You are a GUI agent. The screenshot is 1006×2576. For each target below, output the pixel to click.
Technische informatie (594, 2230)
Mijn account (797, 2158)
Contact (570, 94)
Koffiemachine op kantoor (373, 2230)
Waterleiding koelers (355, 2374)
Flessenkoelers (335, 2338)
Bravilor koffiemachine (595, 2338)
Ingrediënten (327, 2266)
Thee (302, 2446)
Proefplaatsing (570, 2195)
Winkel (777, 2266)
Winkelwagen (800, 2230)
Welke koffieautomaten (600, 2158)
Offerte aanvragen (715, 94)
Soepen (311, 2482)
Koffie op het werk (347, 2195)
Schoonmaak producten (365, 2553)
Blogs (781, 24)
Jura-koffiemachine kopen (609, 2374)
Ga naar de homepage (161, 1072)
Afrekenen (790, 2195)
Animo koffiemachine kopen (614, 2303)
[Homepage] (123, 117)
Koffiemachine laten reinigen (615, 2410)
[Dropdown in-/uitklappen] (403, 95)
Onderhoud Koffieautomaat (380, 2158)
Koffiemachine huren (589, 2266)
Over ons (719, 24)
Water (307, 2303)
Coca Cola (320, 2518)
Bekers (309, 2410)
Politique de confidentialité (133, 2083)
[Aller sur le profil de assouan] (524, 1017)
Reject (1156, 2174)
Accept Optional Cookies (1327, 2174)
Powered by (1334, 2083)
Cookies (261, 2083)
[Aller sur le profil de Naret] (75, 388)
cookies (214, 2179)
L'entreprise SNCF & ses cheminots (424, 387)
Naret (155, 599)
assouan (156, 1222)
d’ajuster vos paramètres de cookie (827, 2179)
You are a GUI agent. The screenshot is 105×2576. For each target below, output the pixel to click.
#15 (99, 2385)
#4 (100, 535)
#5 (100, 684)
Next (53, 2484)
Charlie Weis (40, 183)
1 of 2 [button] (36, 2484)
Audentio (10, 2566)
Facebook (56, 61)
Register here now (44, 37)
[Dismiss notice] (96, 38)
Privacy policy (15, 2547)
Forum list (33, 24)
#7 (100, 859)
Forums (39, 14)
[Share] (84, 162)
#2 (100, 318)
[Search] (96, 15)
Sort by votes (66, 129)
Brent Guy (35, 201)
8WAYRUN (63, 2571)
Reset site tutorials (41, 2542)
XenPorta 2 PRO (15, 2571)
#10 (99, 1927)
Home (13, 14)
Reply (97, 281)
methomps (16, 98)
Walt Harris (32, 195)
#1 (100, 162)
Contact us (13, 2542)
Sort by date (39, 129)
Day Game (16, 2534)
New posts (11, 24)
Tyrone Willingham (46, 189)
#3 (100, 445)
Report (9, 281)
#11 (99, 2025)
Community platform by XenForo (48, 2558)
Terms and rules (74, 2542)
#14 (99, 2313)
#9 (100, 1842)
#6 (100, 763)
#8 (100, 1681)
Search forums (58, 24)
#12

☆ ☆ ☆ ☆ ☆ ☆ ☆

* _GOAL OF THE EXERCISE_: When you reach the line that contains "Home (13, 14)" in the material above, please copy it and every line after it exactly, stopping only at the last line.

* _WORKED SOLUTION_:
Home (13, 14)
Reply (97, 281)
methomps (16, 98)
Walt Harris (32, 195)
#1 (100, 162)
Contact us (13, 2542)
Sort by date (39, 129)
Day Game (16, 2534)
New posts (11, 24)
Tyrone Willingham (46, 189)
#3 (100, 445)
Report (9, 281)
#11 (99, 2025)
Community platform by XenForo (48, 2558)
Terms and rules (74, 2542)
#14 (99, 2313)
#9 (100, 1842)
#6 (100, 763)
#8 (100, 1681)
Search forums (58, 24)
#12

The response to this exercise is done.